Steps to create Application Load Balancer:
Step 1: Choose Application Load Balancer.
Step 2: Configure your load balancer.
Step 3: Add Listener to your load balancer.
Step 4: Go to Configure security group and ignore the warning.
Step 5: Now create a security Group.
Step 6: Create Target group
Step 7: Adding instances to your load balancer
Step 8: Review and create ELB.
Network Load Balancer:
A Network Load Balancer (NLB) functions at the fourth layer of the OSI reference model. The load balancer distributes all incoming traffic across multiple targets, like EC2 instances. Network Load Balancer (NLB) can handle millions of requests per second. After the load balancer receives a connection, it selects a target from the target group for the default rule using a flow based on hash routing algorithm.
NLB attempts to open a TCP connection to the selected target on the port specified in the listener configuration.
NLB forwards all requests without modifying the headers.
Benefits of Network Load Balancer as below:
- Ability to handle high workloads and scale to millions of requests per second.
- NLB support for fixed IP addresses for the load balancer. We can assign one Elastic IP address per subnet enabled for the load balancer.
- NLB supports routing requests to multiple services on a single EC2 instance by registering the instance using multiple ports.
- NLB supports containerized applications. Amazon EC2 Container Service (ECS) can select an unused port when scheduling a task and register the task with a target group using this port. It enables you to make efficient use of your clusters.
- NLB supports monitoring the health of each service independently, as health checks are defined at the target group level and many CloudWatch metrics are reported at the target group level.
Steps to create Network Load Balancer:
Step 1: We can create a NLB opening up the EC2 Console, selecting Load Balancers, and clicking on Create Load balancer and from there choose Network Load Balancer.
Step 2: Configure Load Balancer by selecting VPC and subnets.
Step 3: Creating target group and health check
Step 4: Register instance as target and click Next.
Step 5: Review your Load balancer and click on create.
Classic Load Balancer:
The Classic Load Balancer (CLB) operates at Layer 4 of the OSI reference model.

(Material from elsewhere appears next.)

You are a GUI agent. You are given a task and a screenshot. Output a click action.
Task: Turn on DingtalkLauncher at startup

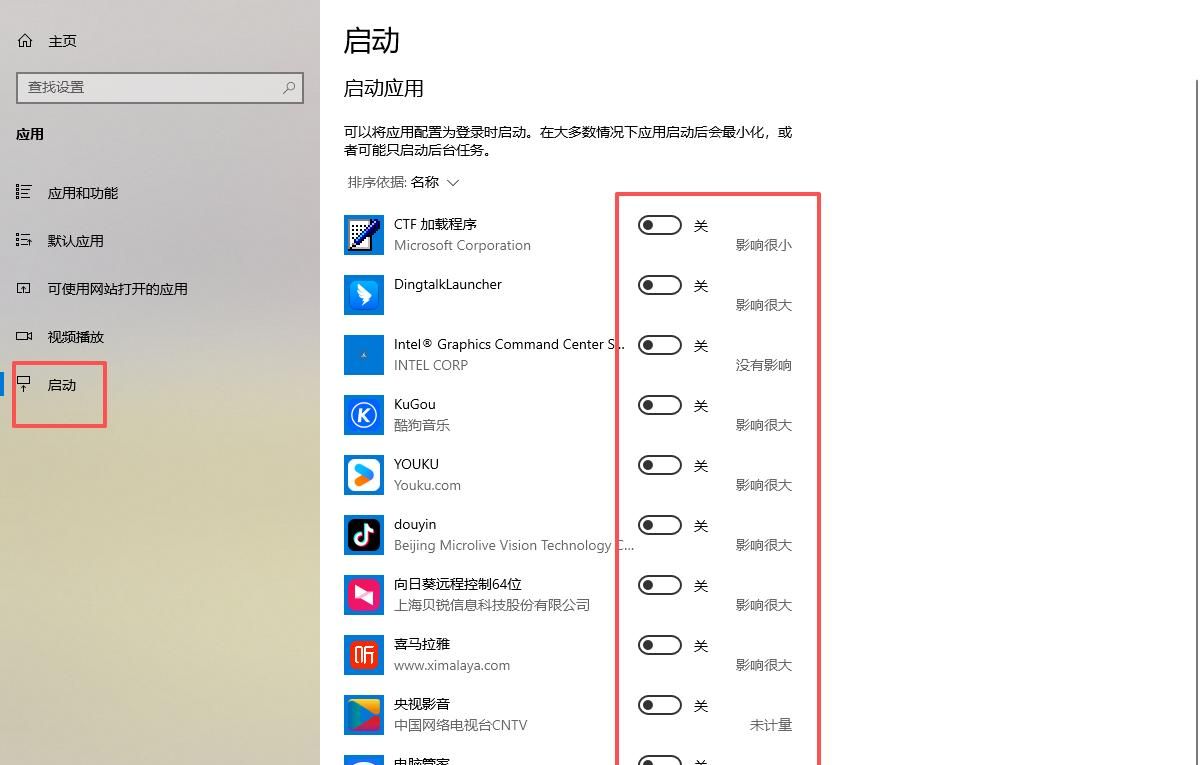coord(659,284)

This means that the load balancer routes traffic between clients and backend servers based on IP address and TCP port.
For example, CLB at a given IP address receives a request from a client on TCP port 80 i.e HTTP
Benefits of Classic Load Balancer
- Using a Classic Load Balancer instead of an Application Load Balancer has the following advantages:
- CLB supports TCP and SSL listeners
- CLB supports sticky sessions using application-generated cookies.

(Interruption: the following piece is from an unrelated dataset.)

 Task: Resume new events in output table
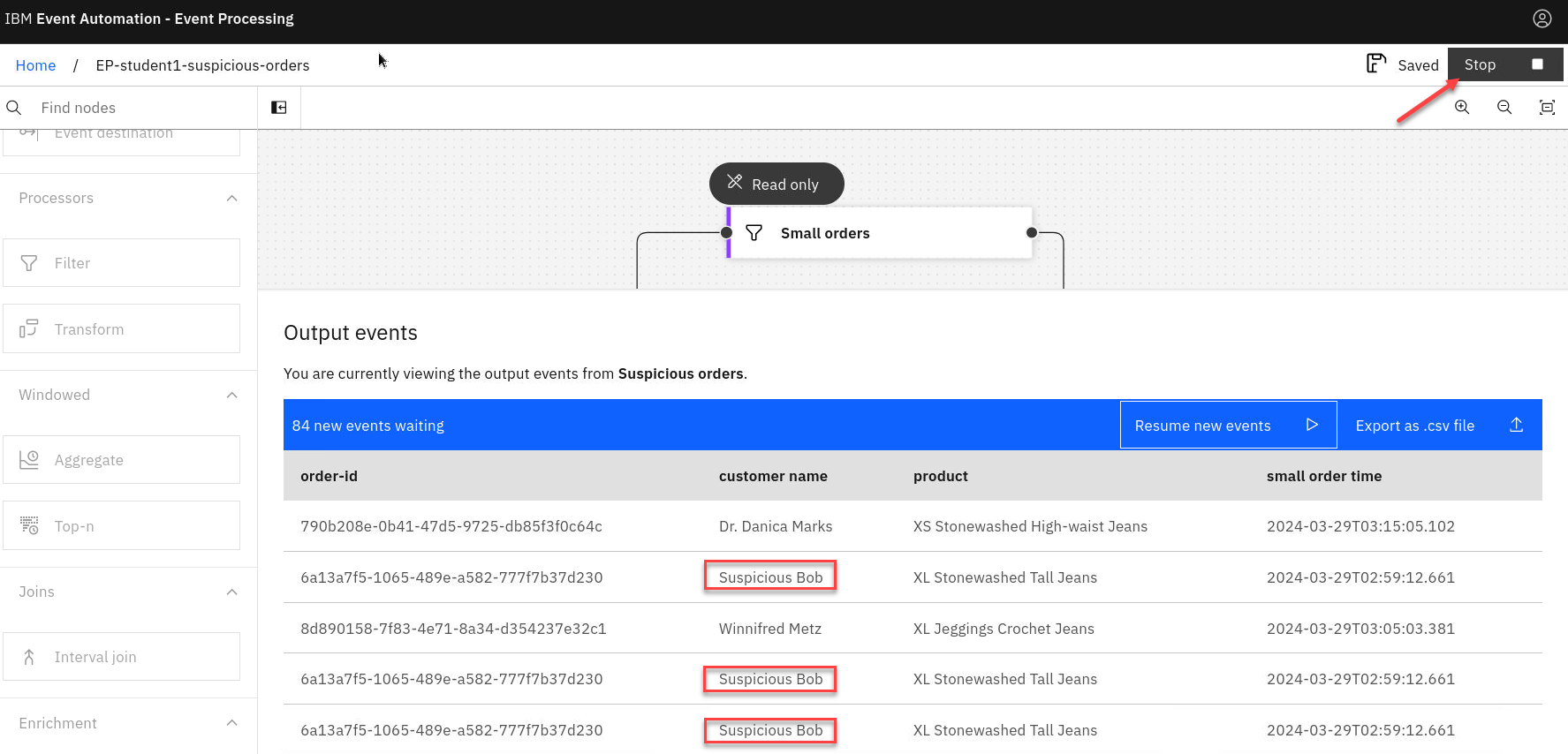[1227, 425]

Steps to create Classic Load balancer.
Step 1: Click over Create to create a classic load balancer.
Step 2: Give the desired name to your Load balancer
Step 3: Create a new security group and click on Next.
Step 4: Click on Next to configure the health check.
Step 5: Choose ping protocol as TCP and apart from that you can provide the value to Advance Detailed Section. Here based on the provided numeric value it will decide whether which instance is healthy and which is unhealthy. In our demo purpose we are taking values as below:
Response Timeout : 5 Second
— Wait for getting response for 5 Second.
Interval: 30 Second
— After every 30 Second, it will send a health check request to the attached instance.
Unhealthy Threshold: 2
— If continuously, 2 times, it will not get response then it will declare that instance as unhealthy.
Healthy Threshold: 10 Second
— If continuously 10 times, it will get response then it will declare that instance as healthy.
Step 6: Adding EC2 instances with Load Balancer. Click on Next
Step 7: Create Tags as below. Which means providing the name to your Load Balancer.
Step 8: At last review your Load Balancer configuration and then create your load balancer.